Backoff in N-Gram Language Models

My colleagues, Jian Zhu, Rick Jin and Charlie Yan, taught me something interesting about NLP. Here follows part of what I learned from them.

An n-gram model can be easily computed by counting the number of transitions from history h to a word w. This method is known as maximum likelihood estimation (MLE).

However, unless we have sufficiently large training corpus which makes the ML estimate very confident, our model may be embarrassing if a queries hw has never appeared in the training corpus, the case usually denoted by C(hw)=0.

C(hw)=0 is embarrassing because “unseen” does not mean “impossible”: That we do not see a transition from h to w in a corpus does not mean that this transition will not happen in any other corpora.

An often-used solution to this embarrassing is “smoothing” over the function of w, P(w|h) for every h, and make those w’s with P(w|h)=0 (i.e., C(hw)=0) a value little larger than 0. From where these little values come from? An answer is to reduce those P(w|h) of w’s with P(w|h)>0. This step is known as discounting. The collected value can then be distributed to those w’s with P(w|h)=0. This whole discounting-based smoothing operation is like to tax rich people and distribute the money to poor people (those with 0 cents).
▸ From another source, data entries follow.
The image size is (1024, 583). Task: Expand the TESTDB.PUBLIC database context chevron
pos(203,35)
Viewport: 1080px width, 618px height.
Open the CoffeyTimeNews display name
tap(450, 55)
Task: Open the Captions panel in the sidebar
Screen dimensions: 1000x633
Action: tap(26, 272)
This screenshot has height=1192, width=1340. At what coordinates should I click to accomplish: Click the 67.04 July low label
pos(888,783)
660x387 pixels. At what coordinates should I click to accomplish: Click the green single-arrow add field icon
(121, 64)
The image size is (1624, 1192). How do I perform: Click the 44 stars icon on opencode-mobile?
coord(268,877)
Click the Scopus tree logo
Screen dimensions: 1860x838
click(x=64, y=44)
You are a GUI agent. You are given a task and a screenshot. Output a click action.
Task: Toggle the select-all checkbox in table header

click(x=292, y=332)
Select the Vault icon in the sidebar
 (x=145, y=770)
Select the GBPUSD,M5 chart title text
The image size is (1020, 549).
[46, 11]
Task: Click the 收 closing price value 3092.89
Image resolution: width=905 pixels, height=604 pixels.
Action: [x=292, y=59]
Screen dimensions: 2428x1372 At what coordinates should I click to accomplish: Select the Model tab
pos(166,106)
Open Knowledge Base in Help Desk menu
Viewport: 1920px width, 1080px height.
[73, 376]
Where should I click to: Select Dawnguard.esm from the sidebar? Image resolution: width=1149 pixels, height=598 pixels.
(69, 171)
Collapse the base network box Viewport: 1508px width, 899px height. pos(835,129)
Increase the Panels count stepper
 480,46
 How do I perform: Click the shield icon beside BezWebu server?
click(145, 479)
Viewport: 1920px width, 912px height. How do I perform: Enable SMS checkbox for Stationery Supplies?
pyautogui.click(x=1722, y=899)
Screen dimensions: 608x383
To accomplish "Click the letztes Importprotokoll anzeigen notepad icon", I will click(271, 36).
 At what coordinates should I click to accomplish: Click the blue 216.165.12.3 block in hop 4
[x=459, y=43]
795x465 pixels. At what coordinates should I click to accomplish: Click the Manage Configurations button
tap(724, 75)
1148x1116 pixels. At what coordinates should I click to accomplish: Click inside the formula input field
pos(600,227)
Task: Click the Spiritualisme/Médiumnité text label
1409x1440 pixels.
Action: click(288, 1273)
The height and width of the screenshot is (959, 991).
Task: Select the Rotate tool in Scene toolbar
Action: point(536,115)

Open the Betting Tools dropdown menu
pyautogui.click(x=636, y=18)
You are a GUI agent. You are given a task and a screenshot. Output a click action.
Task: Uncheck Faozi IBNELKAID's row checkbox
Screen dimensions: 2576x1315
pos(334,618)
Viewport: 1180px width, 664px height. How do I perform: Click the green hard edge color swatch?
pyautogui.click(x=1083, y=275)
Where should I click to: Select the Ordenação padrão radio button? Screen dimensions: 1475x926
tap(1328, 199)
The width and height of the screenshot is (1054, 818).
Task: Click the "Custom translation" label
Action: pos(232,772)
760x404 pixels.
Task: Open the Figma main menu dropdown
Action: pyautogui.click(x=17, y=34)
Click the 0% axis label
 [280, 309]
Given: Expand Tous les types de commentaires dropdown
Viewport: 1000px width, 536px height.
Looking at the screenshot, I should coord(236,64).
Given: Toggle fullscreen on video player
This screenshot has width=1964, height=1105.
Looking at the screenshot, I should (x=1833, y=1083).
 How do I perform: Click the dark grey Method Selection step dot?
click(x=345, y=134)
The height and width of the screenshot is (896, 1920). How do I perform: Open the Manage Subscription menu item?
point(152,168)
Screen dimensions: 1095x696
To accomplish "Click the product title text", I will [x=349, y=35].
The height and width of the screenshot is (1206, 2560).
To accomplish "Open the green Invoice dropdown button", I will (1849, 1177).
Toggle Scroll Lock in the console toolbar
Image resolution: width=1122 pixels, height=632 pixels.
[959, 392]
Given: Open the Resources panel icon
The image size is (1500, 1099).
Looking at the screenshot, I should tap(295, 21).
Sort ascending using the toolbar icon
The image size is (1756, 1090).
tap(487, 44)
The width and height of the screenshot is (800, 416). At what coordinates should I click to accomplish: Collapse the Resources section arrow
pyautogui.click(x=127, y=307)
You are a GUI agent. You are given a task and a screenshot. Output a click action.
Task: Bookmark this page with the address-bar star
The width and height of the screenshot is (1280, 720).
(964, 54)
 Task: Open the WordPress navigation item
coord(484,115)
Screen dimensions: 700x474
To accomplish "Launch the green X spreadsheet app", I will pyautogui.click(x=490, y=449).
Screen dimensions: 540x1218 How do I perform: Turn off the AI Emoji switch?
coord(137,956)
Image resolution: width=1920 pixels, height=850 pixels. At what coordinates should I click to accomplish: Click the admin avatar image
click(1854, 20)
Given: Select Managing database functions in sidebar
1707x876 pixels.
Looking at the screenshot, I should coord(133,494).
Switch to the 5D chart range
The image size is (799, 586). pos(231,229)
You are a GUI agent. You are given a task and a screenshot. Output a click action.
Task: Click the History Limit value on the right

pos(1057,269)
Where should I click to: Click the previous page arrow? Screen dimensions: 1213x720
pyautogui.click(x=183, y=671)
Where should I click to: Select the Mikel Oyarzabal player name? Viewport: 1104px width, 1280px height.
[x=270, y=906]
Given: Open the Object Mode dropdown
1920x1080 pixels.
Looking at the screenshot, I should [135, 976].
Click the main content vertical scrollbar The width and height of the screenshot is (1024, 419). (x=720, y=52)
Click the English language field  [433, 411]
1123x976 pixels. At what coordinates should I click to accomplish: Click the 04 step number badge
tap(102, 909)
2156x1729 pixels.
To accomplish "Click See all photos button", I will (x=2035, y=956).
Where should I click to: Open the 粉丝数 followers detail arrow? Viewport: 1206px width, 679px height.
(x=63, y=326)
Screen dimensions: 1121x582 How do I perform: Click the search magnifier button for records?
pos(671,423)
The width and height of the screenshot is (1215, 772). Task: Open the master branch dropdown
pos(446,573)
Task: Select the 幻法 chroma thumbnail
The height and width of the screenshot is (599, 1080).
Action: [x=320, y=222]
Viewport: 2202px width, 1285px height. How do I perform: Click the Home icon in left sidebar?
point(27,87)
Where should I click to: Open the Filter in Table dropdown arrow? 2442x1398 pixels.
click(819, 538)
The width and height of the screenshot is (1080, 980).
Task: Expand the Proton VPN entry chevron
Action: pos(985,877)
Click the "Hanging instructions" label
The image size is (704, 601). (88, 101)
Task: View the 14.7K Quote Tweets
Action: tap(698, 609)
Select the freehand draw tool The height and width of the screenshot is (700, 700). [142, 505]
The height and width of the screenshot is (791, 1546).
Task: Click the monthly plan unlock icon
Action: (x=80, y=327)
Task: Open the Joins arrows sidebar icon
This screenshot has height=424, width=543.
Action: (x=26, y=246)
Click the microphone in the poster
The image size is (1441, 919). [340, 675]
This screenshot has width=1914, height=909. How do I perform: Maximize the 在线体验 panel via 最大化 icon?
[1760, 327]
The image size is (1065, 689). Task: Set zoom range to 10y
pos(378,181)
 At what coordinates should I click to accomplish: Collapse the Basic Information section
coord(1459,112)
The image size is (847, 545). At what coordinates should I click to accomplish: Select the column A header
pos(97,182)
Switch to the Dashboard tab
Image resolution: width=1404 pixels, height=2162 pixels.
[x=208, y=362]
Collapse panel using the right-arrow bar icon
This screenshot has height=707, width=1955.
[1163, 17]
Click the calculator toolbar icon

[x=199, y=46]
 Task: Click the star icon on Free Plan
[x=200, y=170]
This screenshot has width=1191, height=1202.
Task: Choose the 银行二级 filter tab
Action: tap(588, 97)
Discounting is not the only strategy of smoothing. A very simple and well known method is Laplacian smoothing. It does not tax any rich people, instead, it gives every people (rich and poor) a cent.

There are many ways to distribute the tax from rich people to poor people. Backoff is one of them. If C(hw)=0, the collected tax is given to P(w|h) by taking C(h’w) into consideration. Precisely, P(w|h) is computed by in the following recursive rule:

P_{\text{backoff}}(w | h) = \begin{cases} P^*(w | h) & c(hw)>0 \\ \alpha(h) P_{\text{backoff}}(w|h^-) & \text{otherwise} \end{cases}

where h^- is h with the oldest word removed, p^* is discounted probability (computed from discounted counts), and \alpha(h) is the backoff weight (bow).

In practice, we usually compute P^*(w|h) in an offline process, but compute P_{\text{backoff}}(w|h) as an online procedure.

However, before we can compute P_{\text{backoff}}(w|h) online, we need to know the backoff weight \alpha(h), which should had been computed offline. The derivation of \alpha(h) is based on the fact that

\sum_w P_{\text{backoff}}(w|h) \equiv 1

Without losing generality, let us assume that the vocabulary includes 4 words: V=\{a, b, c, d\}, where for a given history h, C(ha)>0, C(hb)>0, but C(hc)=0 and C(hd)=0. In this example, we have

P_{\text{backoff}}(a|h) = P^*(a|h)
P_{\text{backoff}}(b|h) = P^*(b|h)
P_{\text{backoff}}(c|h) = \alpha(h) P_{\text{backoff}}(c|h^-)
P_{\text{backoff}}(d|h) = \alpha(h) P_{\text{backoff}}(d|h^-)

Since the left column sums to 1, we have
\alpha(h) = \frac{1- \left[ P^*(a|h) + P^*(b|h) \right]}{ P_{\text{backoff}}(c|h) + P_{\text{backoff}}(d|h)}

However, the equation is not good enough, because factors in the denominator, P_{\text{backoff}}(c|h) and P_{\text{backoff}}(d|h), are still unknown. Another clue from above two-column equations is that the sum of the right column is also 1. More than that, we have

P^*(a|h) + P^*(b|h) + P_{\text{backoff}}(c|h) + P_{\text{backoff}}(d|h) = 1

This helps us write the above head-stretching denominator as

P_{\text{backoff}}(c|h) + P_{\text{backoff}}(d|h) = 1 - P^*(a|h) + P^*(b|h)

This gives us

\alpha(h) = \frac{1- \left[ P^*(a|h) + P^*(b|h) \right]}{ 1 - \left[ P^*(a|h^-) + P^*(b|h^-) \right]}

Write it in a general form, we get

a(h) = \frac{1- \sum_{w: C(hw)>0} P^*(w|h)}{1- \sum_{w: C(hw)>0} P^*(w|h^-)}

Note that the sum-condition in the denominator is identical as that in the nominator. The difference between the nominator and denominator lies only in h v.s. h^-.